Picture Jason Bourne as a pothead, and you’ll be at least headed in the right direction with American Ultra. Jesse Eisenberg is Mike Howell, a stoner dude who spends his days as a cashier at a run-down convenience store in podunk West Virginia. What he doesn’t know is that he used to be part of Ultra, a covert CIA operation that turned petty criminals into trained killers… but that was before they erased his memory.

When a megalomaniacal CIA honcho (Topher Grace) decides to eliminate all traces of Ultra (including Mike and the rest of the former guinea pigs), Mike’s old CIA boss Victoria (Connie Britton) realizes she has no choice but to “re-activate” him, so he can defend himself.

Meanwhile, Mike’s stoner girlfriend Phoebe (Kristen Stewart) is just as confused as Mike is with his newfound ability to dispatch armed assailants– using only a spoon and a dustpan.

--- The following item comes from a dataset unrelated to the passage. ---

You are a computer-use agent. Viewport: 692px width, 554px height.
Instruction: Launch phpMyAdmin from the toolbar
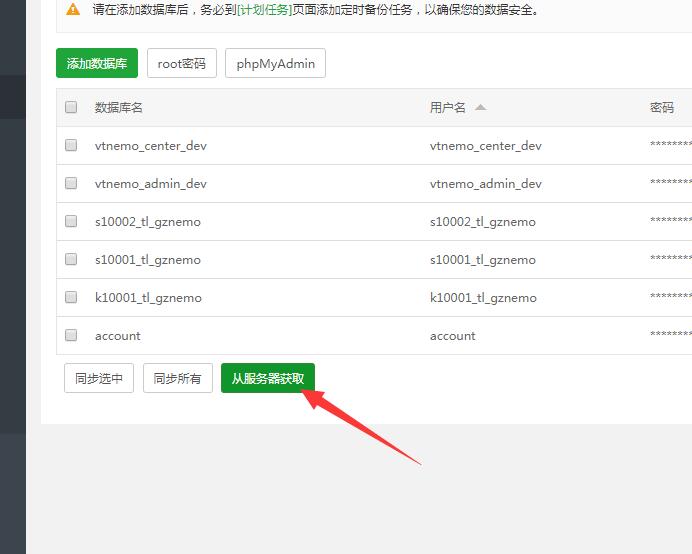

Director Nima Nourizadeh (Project X) does a nice job amping up the action (and, good gracious, the violence), but it comes at the expense of some finer points, which would have helped make American Ultra a more even, complete movie. There’s gobs and gobs of undeniable chemistry between Eisenberg and Stewart (re-teaming for the first time since 2009’s criminally underrated Adventureland), but woefully little time is spent showcasing it.

The script by Max Landis (Chronicle), meanwhile, is generally fun and certainly full of kickass-ery, but there are so many homages (to everything from Natural Born Killers to Miller’s Crossing to Scott Pilgrim vs. the World to even The Big Lebowski) that it ends up feeling more derivative than reverential.

Despite those faults, American Ultra still manages to work. And if nothing else, it adds to the fervent hope (hooray!) that maybe–just maybe–August may no longer be a vast wasteland of movie nothingness every year.